» TRAVAIL À FAIRE: Recopiez en le modifiant le passage du texte sur Netflix qui commence par les mots contenant « Il y a ainsi » et se termine par « une autre histoire. » : remplacez « latitude » par « liberté ».

» SÉLECTION:
____

Une légende urbaine voudrait nous faire croire que l’intégralité des décisions prises par Netflix sont dirigées par les data.

Ce mythe est généralement illustré par la fameuse histoire de House of Cards qui aurait rassemblé David Fincher et Kevin Spacey parce que les données convergeaient en ce sens.
Et jusqu’à ce point de l’histoire, il s’agit de l’entière vérité. Netflix avait ainsi pu se rendre compte qu’un joli pourcentage de ses abonnés regardaient des films du réalisateur de The Social Network. Dans un même temps, le House of Cards réalisé par la BBC en 1990 était populaire sur le service, tout comme les films mettant en scène Kevin Spacey.
Si vous mettez toutes ces données bout à bout, commander un pilote à David Fincher pour placer Mr Spacey dans le rôle de Frank Underwood ne semblait pas un pari très risqué de la part de Netflix.
De là, notre esprit pouvait dériver et imaginer que l’utilisation des données était permanente, contrôlant les choix artistiques jusqu’à A/B tester l’histoire qui allait le mieux fonctionner.
Mais notre récente discussion avec Peter Friedlander (Vice-Président Série Originale chez Netflix) ne laisse aucun doute :
« l’art passe d’abord, la créativité n’est pas dirigée par la data ».
Il y a ainsi une limite que Netflix ne souhaite pas dépasser… utilisant les données pour mieux comprendre et prédire la réception d’une série, mais laissant aux réalisateurs, acteurs et scénaristes, une grande latitude pour s’exprimer dans la création.

A/B testing

L’art n’est donc pas sujet à A/B testing chez Netflix… mais pour le reste, c’est une autre histoire.
Pour s’en rendre compte, il n’y a pas meilleure rencontre que celle de Todd Yellin (Vice-Président Innovation Produit pour Netflix).
L’homme a passé plus de 5 ans chez Netflix où il a acquis le surnom de Mr Data. Il ne semble pourtant pas avoir fait le tour de son sujet et en parle avec toujours autant de passion.

____

[Enregistrements d'éléments d'interface]
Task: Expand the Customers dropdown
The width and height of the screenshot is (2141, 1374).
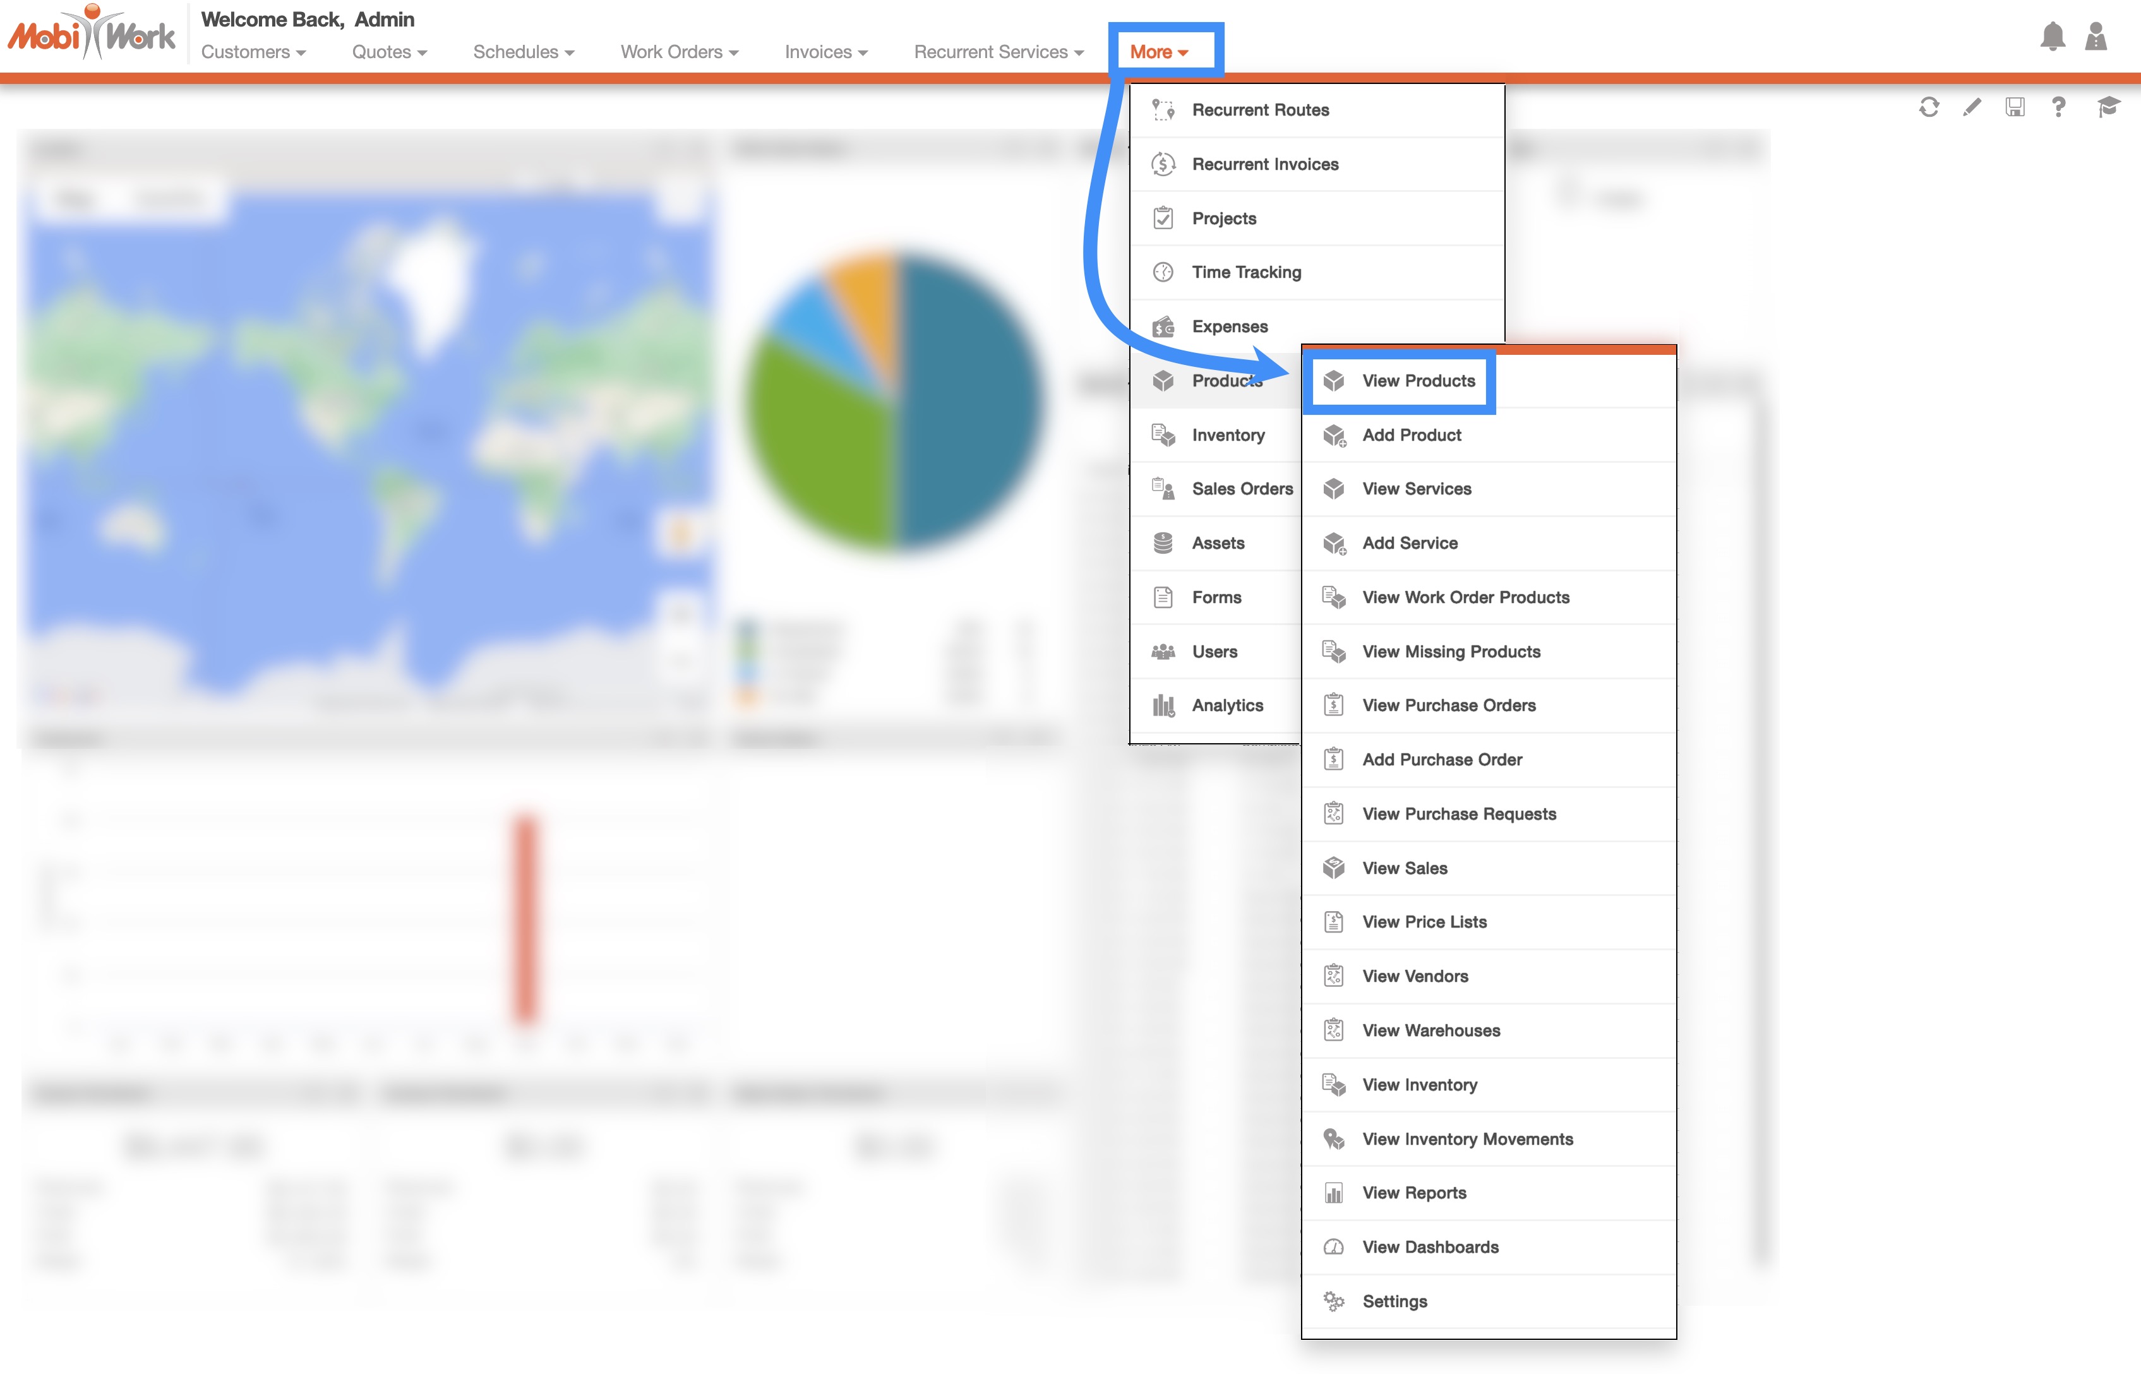Action: coord(253,52)
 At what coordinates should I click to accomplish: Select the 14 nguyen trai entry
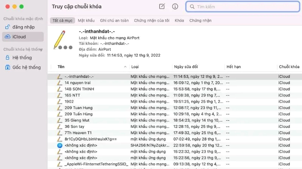tap(77, 83)
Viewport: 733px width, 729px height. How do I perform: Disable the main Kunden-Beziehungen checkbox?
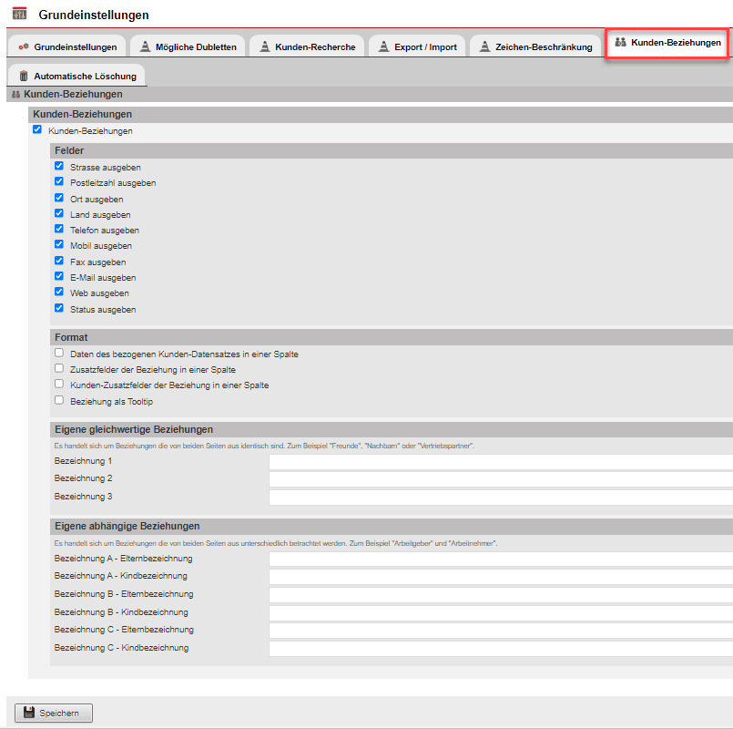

____

» RÉPONSE RÉDIGÉE:
Il y a ainsi une limite que Netflix ne souhaite pas dépasser… utilisant les données pour mieux comprendre et prédire la réception d’une série, mais laissant aux réalisateurs, acteurs et scénaristes, une grande liberté pour s’exprimer dans la création.

A/B testing

L’art n’est donc pas sujet à A/B testing chez Netflix… mais pour le reste, c’est une autre histoire.